This isn’t the first time Mitt Romney has distanced himself from the man who might win the Republican presidential nomination. While the story of George Romney walking out of the 1964 Republican National Convention may have been embellished, the Romneys did stand against Barry Goldwater on civil rights.
The younger Romney’s rebuke of GOP front-runner Donald Trump is even more significant. George Romney tried and failed to win his party’s presidential nomination. Mitt Romney was the Republican nominee in 2012.
The former Massachusetts governor’s move is virtually unprecedented, certainly in the modern primary process: the titular head of a major party denouncing the man who has won the most votes in that party’s primaries as a phony and fraud. While he paid tribute to Ronald Reagan’s speech on behalf of Goldwater, Romney’s remarks contained shades of 1964.
It comes at a time when Republicans across the ideological spectrum, including both establishment moderates and movement conservatives, are starting to rise up against Trump. If Trump prevails, this might be the first time since Goldwater when a significant number of Republican leaders refuse to endorse the nominee.
Even before Trump failed to disavow the racist David Duke and the Ku Klux Klan in an interview, a move Romney described as “disqualifying,” there were concerns that the billionaire would hurt the party as badly with minority voters as Goldwater did, without any of the benefits of advancing conservatism or limited government inside the Republican Party.

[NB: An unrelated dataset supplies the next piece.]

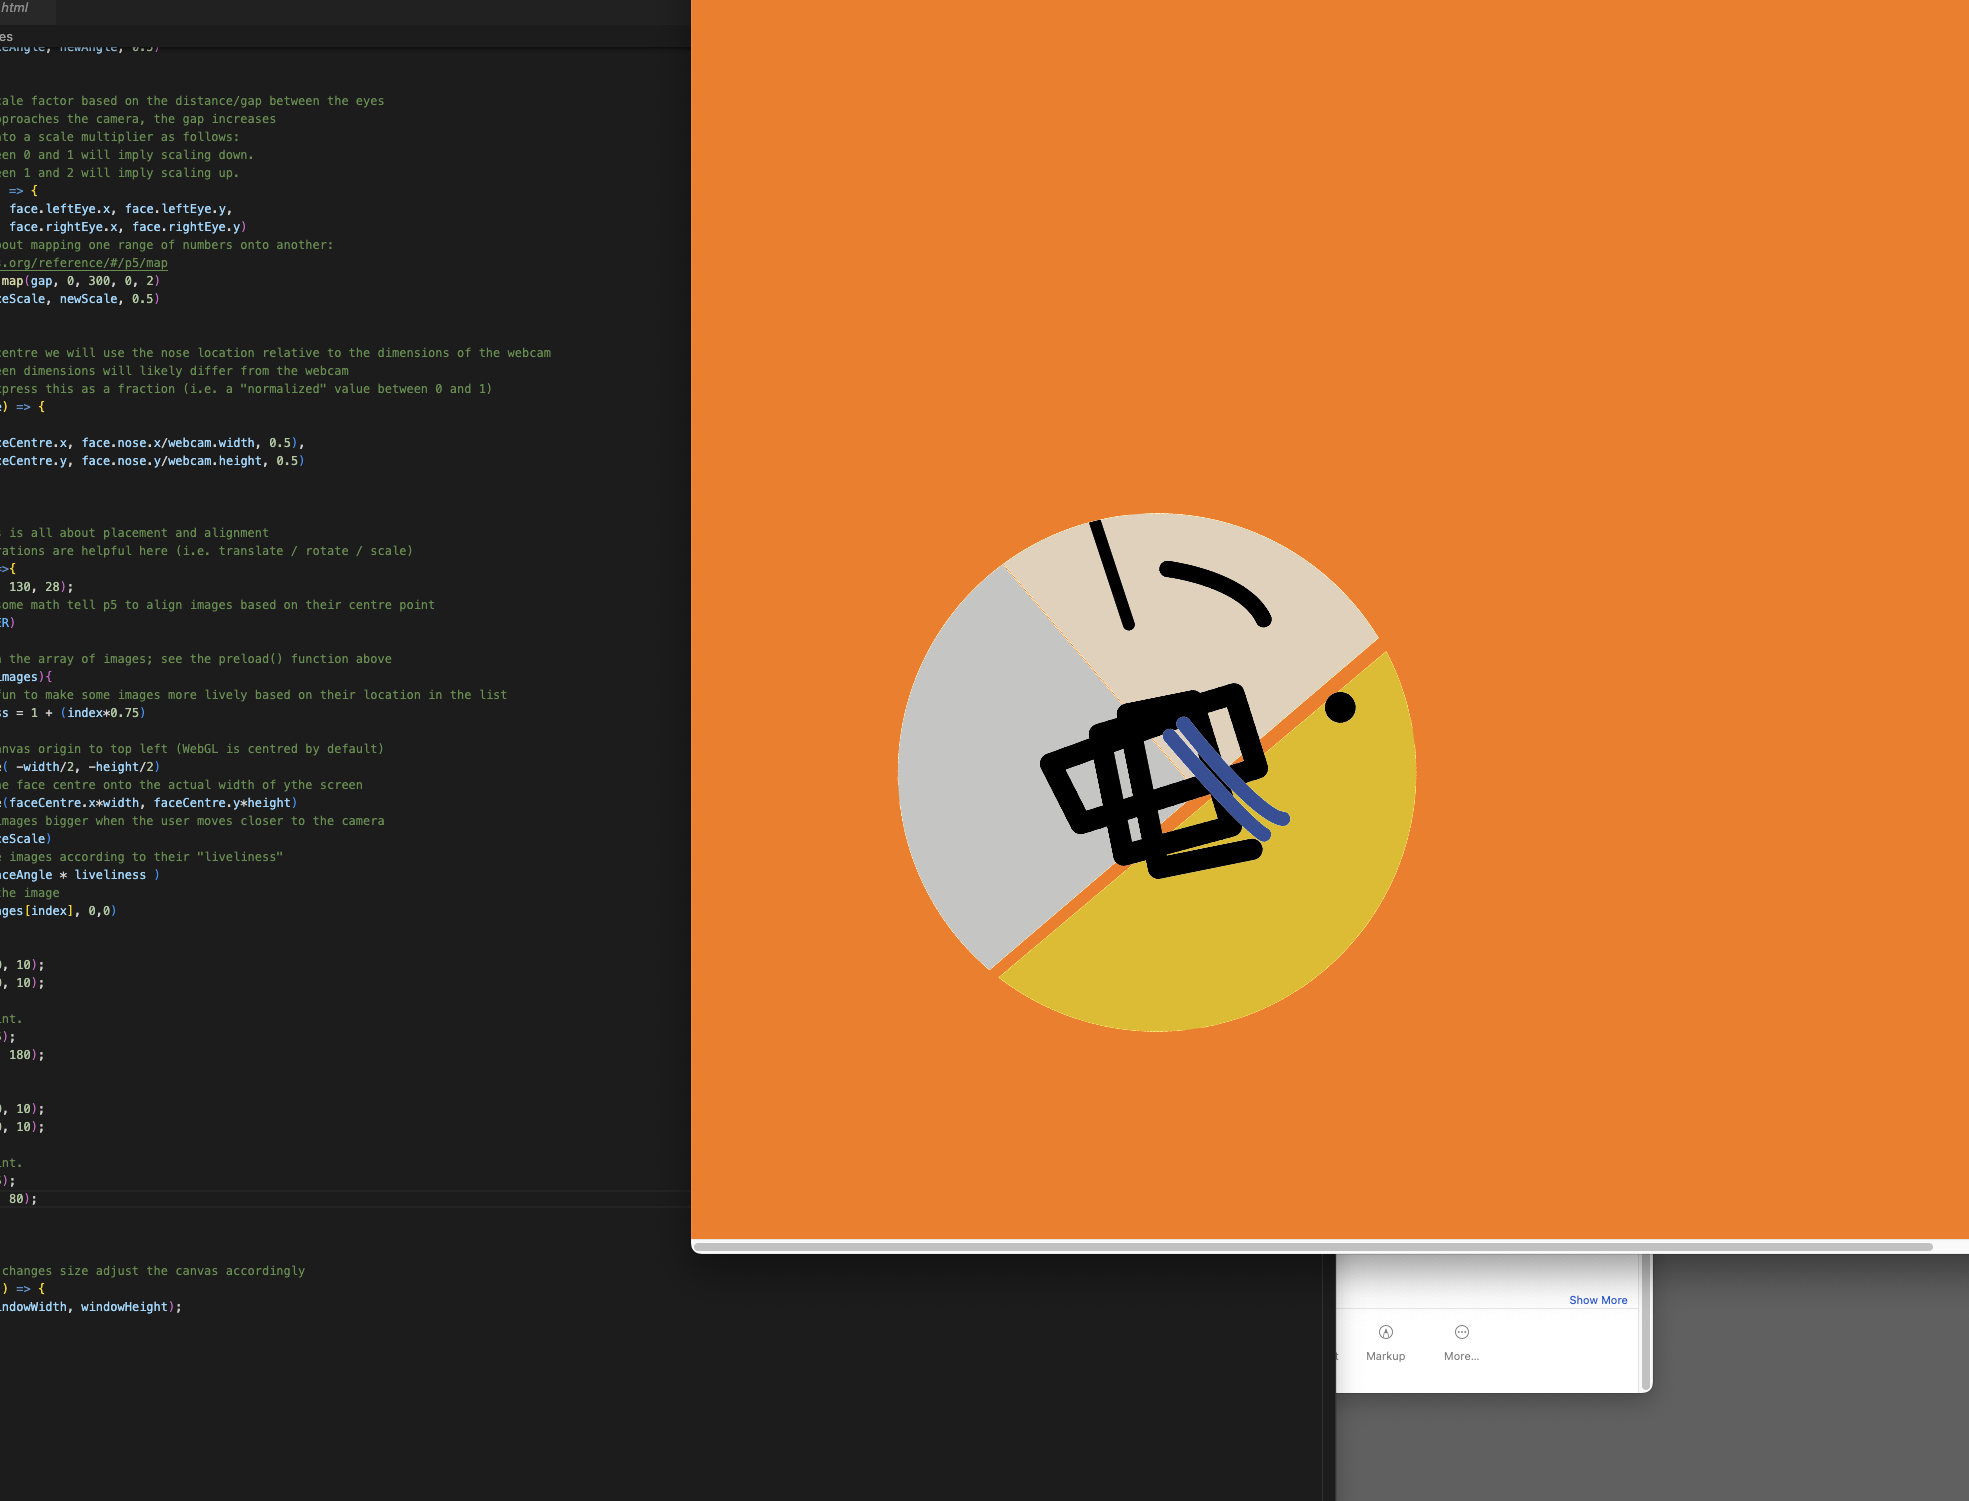1969x1501 pixels.
Task: Click the liveliness variable in code
Action: [110, 874]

After African-American voters shifted to the Democratic Party during the New Deal era, they continued to vote Republican by the same percentages that Hispanics do today. Richard Nixon won 32 percent of the black vote in 1960. After the party nominated Goldwater four years later, one of only six GOP senators who voted against the Civil Rights Act of 1964, that share tumbled to 6 percent.

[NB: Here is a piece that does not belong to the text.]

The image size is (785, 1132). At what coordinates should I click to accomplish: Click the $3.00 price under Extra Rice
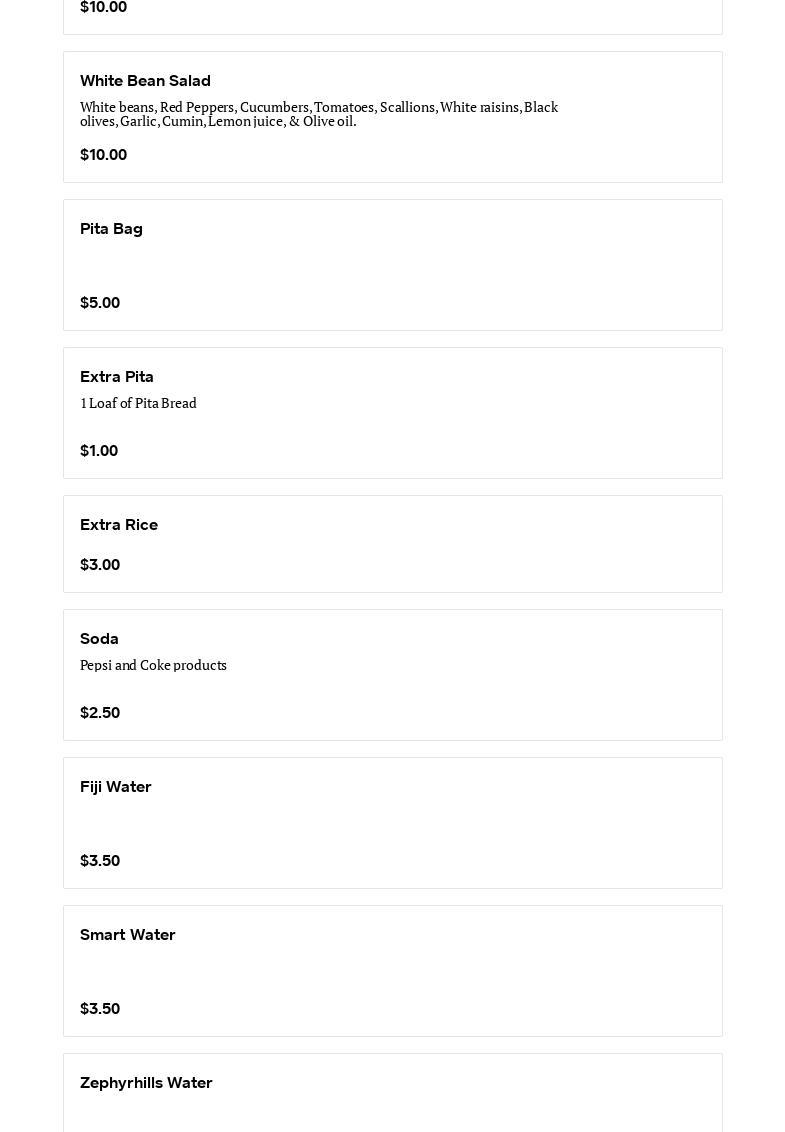point(100,565)
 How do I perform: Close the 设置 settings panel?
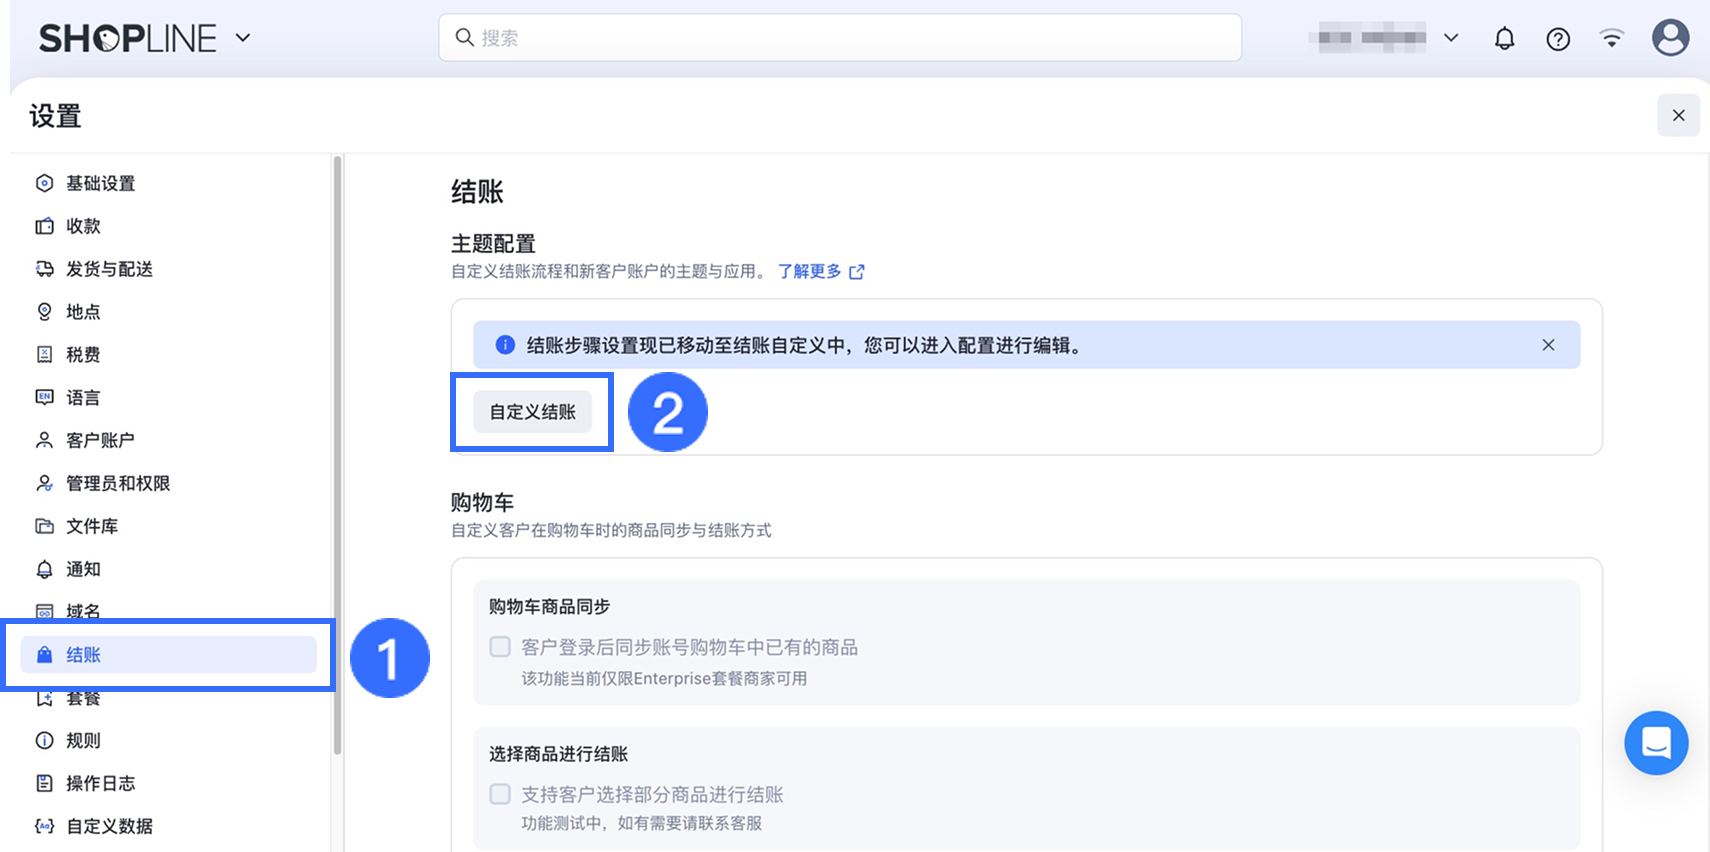(1678, 116)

Republican presidential candidates have never received more than half of Nixon’s 1960 share of the black vote in any subsequent election. Some party leaders fear Trump will similarly reduce the Republican share of the Hispanic vote going forward.

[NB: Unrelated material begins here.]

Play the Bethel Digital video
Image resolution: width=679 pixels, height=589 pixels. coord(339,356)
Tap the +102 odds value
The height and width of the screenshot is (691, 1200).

Romney’s Trump critique wasn’t limited to any one issue. He talked about the billionaire’s vulgarity and personal character, his foreign policy, his favorable comments about Vladimir Putin and attacks on George W. Bush and John McCain, his temperament and Twitter habits.
Why is Romney acting now? Normally at this point in the campaign, the candidate who has won two-thirds of the states that have voted there is a rallying around the front-runner. Romney and other Republican leaders are trying to prevent Trump from gaining that aura of inevitability.
Romney called on Republicans to vote for whichever major candidate — Marco Rubio, Ted Cruz or John Kasich — has the best chance of stopping Trump in any given state.
Whether this has any impact on how Republicans vote remains to be seen. Pat Buchanan recently observed that even though Goldwater lost in a landslide in 1964, it was Goldwater endorsers Nixon and Reagan who eventually became president.
But it will help delay any move by party elders to treat Trump as the probable nominee unless and until the delegate math absolutely requires it.